- _Task goal_: In the listing that follows, the lines starting at the one containing "Task: Click the 2 Point Rect tool" and ending at the one containing "Screen dimensions: 868x245" are to be returned exactly, both boundary lines included, and no others.

- _Material provided_:
-------
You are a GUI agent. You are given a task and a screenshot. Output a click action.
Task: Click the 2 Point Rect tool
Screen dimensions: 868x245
-------
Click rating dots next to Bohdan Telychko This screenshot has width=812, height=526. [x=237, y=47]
-------
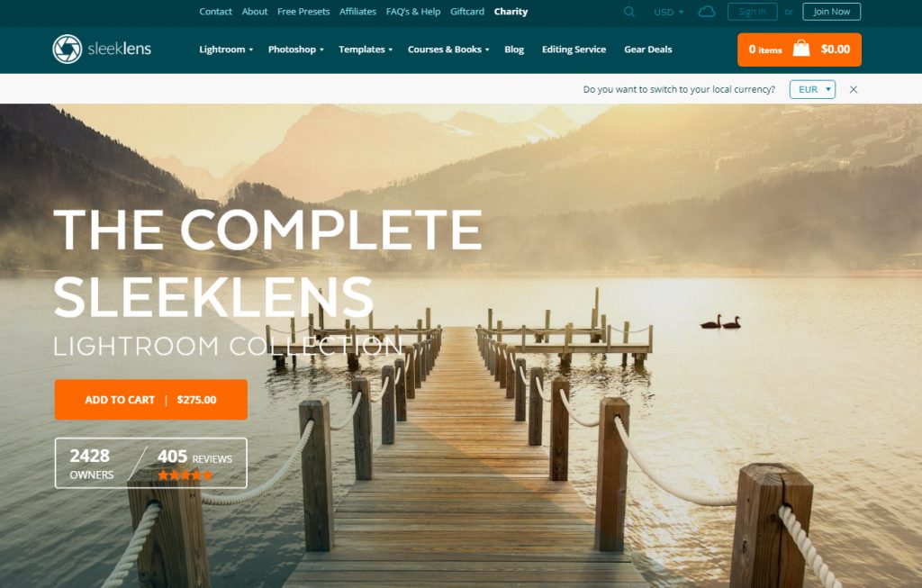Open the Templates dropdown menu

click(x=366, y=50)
-------
- _Solution for this exercise_:
Task: Click the 2 Point Rect tool
Screen dimensions: 868x245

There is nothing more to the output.